AppleInsider is supported by its audience and may earn commission as an Amazon Associate and affiliate partner on qualifying purchases. These affiliate partnerships do not influence our editorial content.
Opera Software on Thursday launched Coast version 3.0, a Web browser for Apple iOS devices that eschews extraneous onscreen buttons and text boxes for intuitive gesture controls and contextual pop-out menus. The end result is a tidy full-screen surfing experience.
With the latest Coast, Opera stripped down the common browser to its basics and kept going. Left behind is a graphics-based UI with gesture control and an intuitive design that feels more like a dedicated content consumption app than a Web browser.
AppleInsider was able to test out Coast for a short time and came away impressed with what Opera has done to transform iPhone and iPad Internet surfing. It's not the most powerful browser in the iOS App Store, nor is it the most feature-rich, but Coast delivers on ease-of-use and style.
First off is the interface. Opera baked in a healthy dose of polish to its GUI, including a background parallax effect and physics-based swiping. While they don't seem out of place, certain animations like contextual pop-up menus are slow and can get old.
The home screen features a grid of nine web pages with tiles laid out like apps in iOS. Users can add additional slots after they visit webpages of interest and rearrange the "tiles" across multiple pages as they see fit.
As a non-functional but interesting design choice, Opera allows the background of each shortcuts page to be changed.
Above the webpage tiles are the words "Search the web" with an iOS 7-style downward-facing chevron. Pulling down from anywhere on the screen pushes the grid and background out of view, revealing a dark gray search pane hooked into Google.
A swipe-able row of recommended tiles populate the top of the screen, while an empty space text input box sits above the keyboard. Start typing and Coast begins predicting possible search queries. The prediction feature also works for website addresses.
For example, typing "APP" brings up results like "Apple" and "Applebee's," which are displayed just below the search bar. Corresponding webpages are shown above the search area for quick navigation. Tapping on a result will result in more choices, like "Applebee's California." If the app doesn't find a website that matches a search, it defaults to Google's search page.
In Coast, there are no loading bars. Instead, navigating to a website like Applebees.com will "flip" the current card to a loading screen that displays nothing but a pulsing Applebee's logo until the page is loaded.
As for viewing, the app automatically rejiggers content to fit onscreen. According to Opera, the process is more than scaling down images and text, but actually placing Web assets in a way that is pleasing to the eye and touch-friendly. This system worked in most cases, though some mobile pages didn't play nice with Coast's design and would sometimes drop text off-screen.
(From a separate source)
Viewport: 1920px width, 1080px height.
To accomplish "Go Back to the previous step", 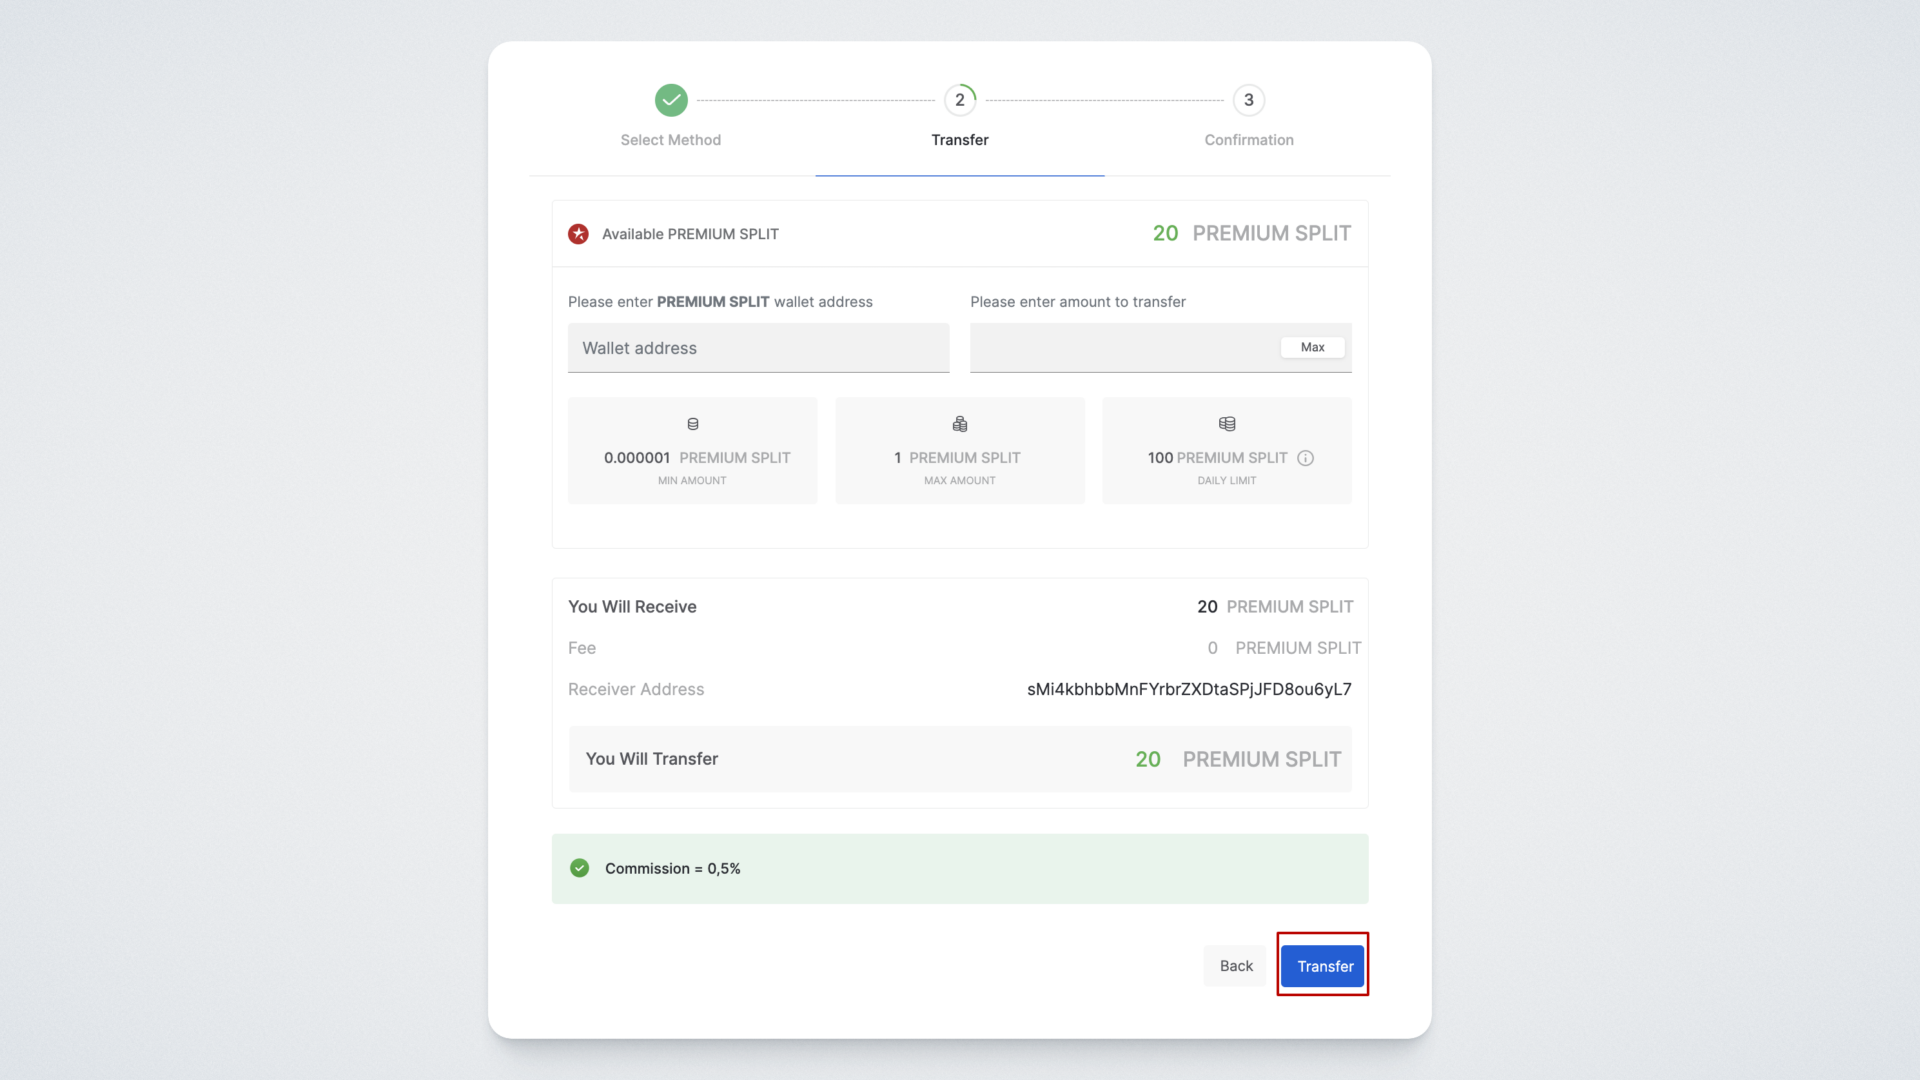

Gesture controls work similarly to Apple's Safari, with swipe motions for moving back and forward, pull down to refresh. A novel swipe right gesture closes the browser window from a website's landing page.
Without onscreen controls to clutter the view, Opera implemented an intuitive contextual pop-up menu for copying, saving and sharing images. A tap-and-hold gesture invokes a radial selection tool with options for copy to clipboard, sharing (which brings up a second menu leading to social media sites), save to Photos and set as wallpaper. Text selection and copying is handled by iOS.
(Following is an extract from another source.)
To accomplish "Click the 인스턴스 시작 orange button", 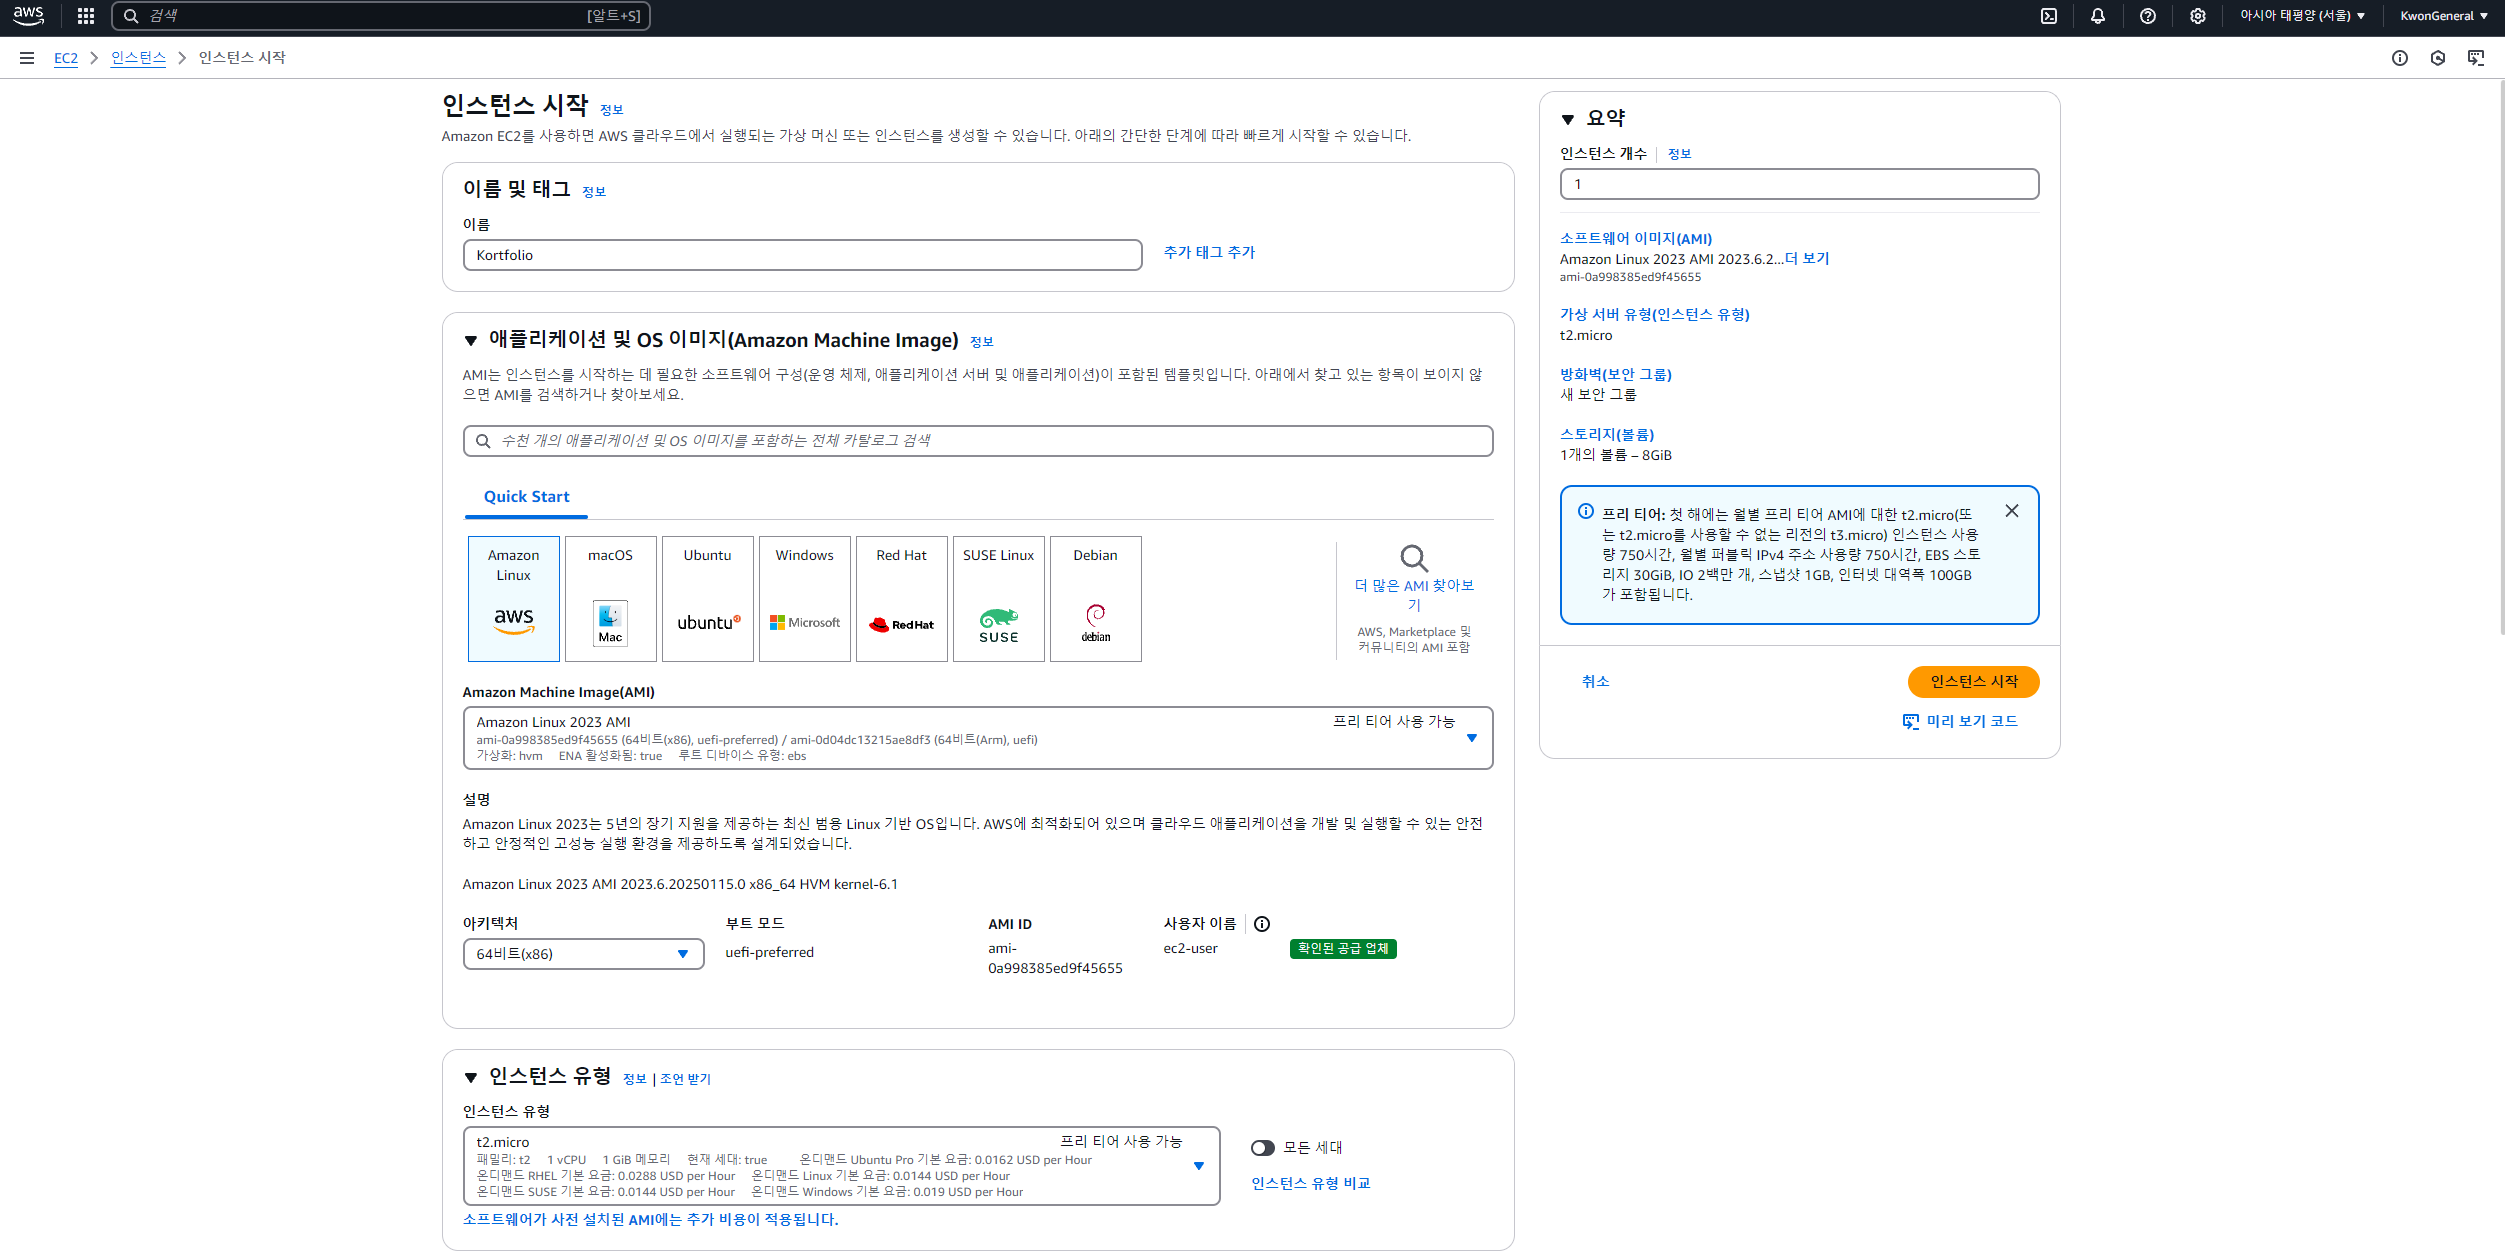I will [x=1973, y=681].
Down at the bottom of each browser card is a shortcut back to the home page grid and an icon that leads to browsing history. As with almost everything else in Coast, histories are visual and can be viewed page by page. Flick upwards and the card is deleted. The mechanism is identical to iOS 7 multitasking, but with webpage snippets instead of apps. Sharing of webpages is also an option from the history view.
A novel features accessible from the visual history view is a site's safety rating, seen above, which factors in encryption, reputation and trust metrics.
Finally, Coast uses iCloud to sync favorite websites between devices.
Coast may not be the best choice for users wanting to deep dive into a particular subject, flipping back and forth between 12 active pages, but that's not the experience Opera is trying to deliver. The app is designed for casual browsing, when you have time to kick back and just surf.
Opera's Coast is available now as a free 22.7MB download from the iOS App Store.